Aug. 8, 1944-July 23, 2023
Redwood Estates, California
Skip Light, a long-time resident of Redwood Estates in the Santa Cruz Mountains, died at age 78 on Sunday, July 23, of cardiac heart failure. Retired after several careers, his last years were spent cooking and baking for family and friends, taking jaunts on his e-assist bike, following his Bay Area sports teams, fulminating over politics and world affairs, and telling jokes to strangers and friends, young and old, store clerks and adjacent drivers at red lights.
Born in Philadelphia, PA, Skip moved with his family to Palo Alto when he was about 10. He graduated from Palo Alto HIgh School in 1962, having lettered in wrestling and tennis. He completed his bachelor's degree in therapeutic recreation at San Jose State University in 1973. During that same time, he enrolled in the Army National Guard, serving six years with an honorable discharge.
Beginning in 1971, he began an 18-year career in mental health services, working first as a counselor at Miramonte Mental Health Services in Palo Alto, then continuing there as a family therapist and finally as program director of two residential treatment programs.
After surviving the disaster of the Loma Prieta Earthquake in 1989, Skip began a 15-year career in construction, building on skills he learned while expanding and remodeling his Redwood Estates home. He also worked for a time with T F McGuckin General Contractors as a site superintendent.

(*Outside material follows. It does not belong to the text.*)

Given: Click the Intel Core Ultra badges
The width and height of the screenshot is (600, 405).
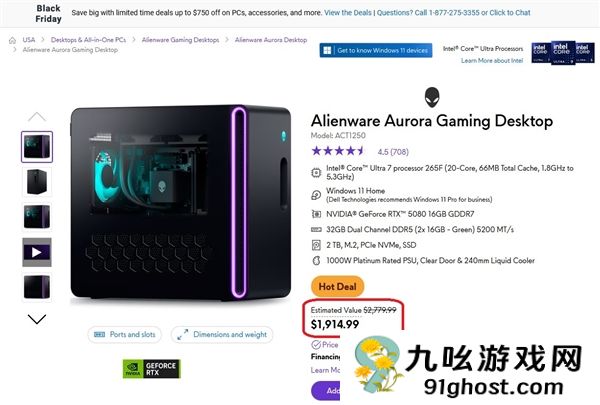Looking at the screenshot, I should [x=562, y=52].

From a young age, Skip had a strong interest in photography, inspired by his Uncle Charles Demetriades, who gave him his first camera and took him on photo shoots. Photography then became a third career for him, as he earned money doing weddings, portraits and special occasions. During the 1990s and early 2000s, he photographed donor events and special occasions for San Jose State University, including all of the events during the university's 150th anniversary-year celebrations.
On his own time, nature photography was his passion. He captured the birds, flowers and landscapes of the California coastline, Merced Bird Preserve, Yosemite, Florida's Honeymoon and Myakka State Parks, Canada's Vancouver Island, and Hawaii, among others. He also enjoyed finding abstract compositions in nature.
Long known for his sense of humor, his generosity and the twinkle in his eye, Skip leaves behind a wide circle of treasured friends and acquaintances. He is survived by his wife, Sylvia of Redwood Estates: sister Cynthia Mitchell of Scotts Valley; two nieces, Katy Cohen and Kelly Berg: and many cousins. He was tickled to be called Grandpa Skip by Sylvia's two grandchildren, Tanner Hutchinson and Ean Mills. Always a lover of cats and dogs, he leaves behind two beloved kitties, Batu and Bella.